Constitution genevoise: 50 non, 32 oui et une majorité d'abstentionnistes (01/10/2012)

constitution.ch.jpgGenève sera-t-il le premier et seul canton suisse à rejeter sa révision constitutionnelle ? Au décompte des prises de position déposées en Chancellerie, les jeux sont faits. 50 associations votent non, 32 oui et 2 optent pour la liberté de vote. Quant au taux de participation dimanche 14 octobre, il serait étonnant qu’il dépasse les 50%, malgré le fait que tous les Genevois pourront voter par Internet pour la troisième fois de leur Histoire (depuis Jules César: avant la ville et son arrière-pays croupissaient dans la préhistoire que l’on définit comme sans écriture mais pas sans histoires).

Faut-il ajouter que les citoyens du bout du lac, 240'000 électeurs, représentent juste la moitié de la population du canton, un peu plus d’un quart des habitants du Grand Genève.
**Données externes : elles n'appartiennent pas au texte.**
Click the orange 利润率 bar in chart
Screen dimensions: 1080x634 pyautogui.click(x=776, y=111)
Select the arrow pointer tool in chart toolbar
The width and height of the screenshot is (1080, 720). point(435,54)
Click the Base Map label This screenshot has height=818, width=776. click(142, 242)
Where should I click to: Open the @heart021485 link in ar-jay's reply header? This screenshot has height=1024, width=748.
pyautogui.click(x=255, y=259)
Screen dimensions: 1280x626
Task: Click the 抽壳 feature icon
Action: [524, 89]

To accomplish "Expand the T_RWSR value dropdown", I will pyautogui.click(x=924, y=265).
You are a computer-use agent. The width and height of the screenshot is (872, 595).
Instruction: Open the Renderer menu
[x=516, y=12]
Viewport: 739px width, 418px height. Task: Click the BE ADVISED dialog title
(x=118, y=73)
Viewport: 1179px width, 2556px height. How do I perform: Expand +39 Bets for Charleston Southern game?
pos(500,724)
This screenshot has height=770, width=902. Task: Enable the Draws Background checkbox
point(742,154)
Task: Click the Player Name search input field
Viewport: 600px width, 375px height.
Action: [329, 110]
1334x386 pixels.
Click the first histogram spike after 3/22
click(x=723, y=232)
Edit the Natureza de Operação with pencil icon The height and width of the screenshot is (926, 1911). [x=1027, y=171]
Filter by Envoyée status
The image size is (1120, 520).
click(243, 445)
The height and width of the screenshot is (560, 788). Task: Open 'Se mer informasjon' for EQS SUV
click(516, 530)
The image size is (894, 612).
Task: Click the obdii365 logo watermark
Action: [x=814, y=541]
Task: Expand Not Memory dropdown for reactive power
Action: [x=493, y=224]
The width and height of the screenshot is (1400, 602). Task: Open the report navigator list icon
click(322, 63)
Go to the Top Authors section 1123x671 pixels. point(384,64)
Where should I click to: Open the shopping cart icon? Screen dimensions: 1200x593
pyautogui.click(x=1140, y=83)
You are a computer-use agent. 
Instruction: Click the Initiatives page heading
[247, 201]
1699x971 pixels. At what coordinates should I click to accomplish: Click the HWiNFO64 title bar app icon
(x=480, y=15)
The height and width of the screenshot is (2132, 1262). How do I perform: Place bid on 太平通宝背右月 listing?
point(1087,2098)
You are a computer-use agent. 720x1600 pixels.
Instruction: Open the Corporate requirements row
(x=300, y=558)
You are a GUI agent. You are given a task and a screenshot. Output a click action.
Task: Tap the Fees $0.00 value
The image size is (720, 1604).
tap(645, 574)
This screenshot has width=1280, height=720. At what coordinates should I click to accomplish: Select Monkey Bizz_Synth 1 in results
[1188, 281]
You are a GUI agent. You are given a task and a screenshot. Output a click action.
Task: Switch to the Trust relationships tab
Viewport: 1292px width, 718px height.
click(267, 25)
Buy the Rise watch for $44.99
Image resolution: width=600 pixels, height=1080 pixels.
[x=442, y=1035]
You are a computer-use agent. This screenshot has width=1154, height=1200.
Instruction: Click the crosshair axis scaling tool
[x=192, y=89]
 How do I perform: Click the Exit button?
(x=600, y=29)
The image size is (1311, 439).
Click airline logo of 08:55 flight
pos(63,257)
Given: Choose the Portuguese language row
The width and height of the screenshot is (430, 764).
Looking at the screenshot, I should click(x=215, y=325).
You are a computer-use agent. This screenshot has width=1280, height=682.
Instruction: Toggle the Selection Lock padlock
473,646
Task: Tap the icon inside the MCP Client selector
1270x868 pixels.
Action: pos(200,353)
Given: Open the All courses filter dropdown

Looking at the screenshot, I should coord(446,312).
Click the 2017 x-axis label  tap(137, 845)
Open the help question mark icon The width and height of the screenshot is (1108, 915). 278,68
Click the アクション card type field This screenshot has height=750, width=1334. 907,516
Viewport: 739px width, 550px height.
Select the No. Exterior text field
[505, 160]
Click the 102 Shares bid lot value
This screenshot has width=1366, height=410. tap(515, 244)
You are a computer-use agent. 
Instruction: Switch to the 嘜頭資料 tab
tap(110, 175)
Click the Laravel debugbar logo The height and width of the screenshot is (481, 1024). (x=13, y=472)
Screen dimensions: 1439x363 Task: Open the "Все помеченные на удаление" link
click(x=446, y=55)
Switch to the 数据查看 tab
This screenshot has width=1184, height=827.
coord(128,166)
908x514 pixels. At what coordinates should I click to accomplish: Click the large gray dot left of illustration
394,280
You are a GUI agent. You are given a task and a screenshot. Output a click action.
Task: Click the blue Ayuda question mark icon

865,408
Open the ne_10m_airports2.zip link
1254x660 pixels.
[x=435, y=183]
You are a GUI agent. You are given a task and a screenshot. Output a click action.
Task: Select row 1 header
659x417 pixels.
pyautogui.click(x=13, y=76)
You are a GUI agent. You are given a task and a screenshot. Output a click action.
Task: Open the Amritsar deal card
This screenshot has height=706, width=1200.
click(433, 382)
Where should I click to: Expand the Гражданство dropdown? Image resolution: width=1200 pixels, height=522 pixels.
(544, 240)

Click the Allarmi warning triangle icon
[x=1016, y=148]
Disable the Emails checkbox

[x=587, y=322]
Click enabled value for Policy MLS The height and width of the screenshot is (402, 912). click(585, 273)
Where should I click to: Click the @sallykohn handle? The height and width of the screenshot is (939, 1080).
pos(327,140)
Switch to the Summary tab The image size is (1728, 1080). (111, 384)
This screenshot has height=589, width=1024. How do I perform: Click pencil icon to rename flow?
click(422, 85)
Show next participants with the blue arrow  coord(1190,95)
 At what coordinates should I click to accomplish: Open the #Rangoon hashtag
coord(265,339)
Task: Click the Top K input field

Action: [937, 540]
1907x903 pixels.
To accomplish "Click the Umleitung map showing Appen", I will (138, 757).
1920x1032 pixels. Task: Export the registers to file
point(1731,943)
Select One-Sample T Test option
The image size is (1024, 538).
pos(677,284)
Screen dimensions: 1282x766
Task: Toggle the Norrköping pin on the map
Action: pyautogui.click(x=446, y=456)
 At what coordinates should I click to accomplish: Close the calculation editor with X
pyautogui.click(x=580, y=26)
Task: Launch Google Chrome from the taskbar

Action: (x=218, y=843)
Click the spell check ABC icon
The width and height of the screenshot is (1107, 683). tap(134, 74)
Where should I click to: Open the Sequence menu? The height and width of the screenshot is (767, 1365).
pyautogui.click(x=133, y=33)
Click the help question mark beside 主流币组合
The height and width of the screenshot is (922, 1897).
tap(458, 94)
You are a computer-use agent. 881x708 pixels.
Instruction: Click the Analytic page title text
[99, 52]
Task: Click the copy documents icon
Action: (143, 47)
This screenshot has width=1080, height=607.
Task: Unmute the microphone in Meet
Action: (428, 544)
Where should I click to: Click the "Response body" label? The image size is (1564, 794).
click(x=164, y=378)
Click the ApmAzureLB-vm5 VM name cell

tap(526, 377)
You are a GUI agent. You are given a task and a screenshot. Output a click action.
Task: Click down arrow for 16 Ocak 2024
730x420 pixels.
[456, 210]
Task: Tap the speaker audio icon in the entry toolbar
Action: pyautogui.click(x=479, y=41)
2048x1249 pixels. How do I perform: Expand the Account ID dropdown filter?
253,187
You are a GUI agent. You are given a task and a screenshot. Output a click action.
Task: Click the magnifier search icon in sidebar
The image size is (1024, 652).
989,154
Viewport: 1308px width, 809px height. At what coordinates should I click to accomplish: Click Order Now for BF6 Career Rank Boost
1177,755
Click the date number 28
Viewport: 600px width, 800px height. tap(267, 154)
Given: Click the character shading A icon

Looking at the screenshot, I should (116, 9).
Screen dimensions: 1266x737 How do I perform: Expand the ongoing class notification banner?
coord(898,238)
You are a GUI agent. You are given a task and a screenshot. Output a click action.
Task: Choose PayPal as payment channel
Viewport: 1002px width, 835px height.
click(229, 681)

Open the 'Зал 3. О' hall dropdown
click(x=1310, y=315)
Sur ces deux points - la taille du corps électoral, définissant la qualité de la démocratie, et la gouvernance de la région, qui est l’un des grand défi du siècle commençant – la constitution 2012 n’innove pas.

 

Sur le nombre de citoyens, les constituants ont reculé et n’ont pas élargi le droit de vote et/ou d’éligibilité aux étrangers établis depuis 8 ans  de peur que la droite extrême ne l’emporte. C’est un peu comme pour les directeurs d’établissement public. On craint le Français du Grand Genève mais on est prêt à accepter l’Uranais ou le Jurassien sans attache avec la cité. Sur la gouvernance à venir de la région franco-valdo-genevoise, les 80 élus n’avaient tout simplement pas le droit de se prononcer, leur devoir de révision s’arrêtant aux frontières politiques du canton.

 

Les raisons ponctuelles de s’opposer à la Constitution sont légion. Le cartel des non risque donc fort de l’emporter dans deux semaines. D’autant que personne ne croit un instant que l’acceptation ou le refus de la Charte fondamentale de Genève ne changera quoi que ce soit à la vie qui va ou ne va pas dans ce confetti d’Europe. Voilà quelques lustres que l’égalité des sexes ou le droit au logement ont fait leur entrée dans la Constitution de 1847. Sans que ces principe n’aient trouvé une quelconque mise en œuvre obligatoire.

 

L’échec, s’il devait arriver, ne sera qu’une Genferei de plus.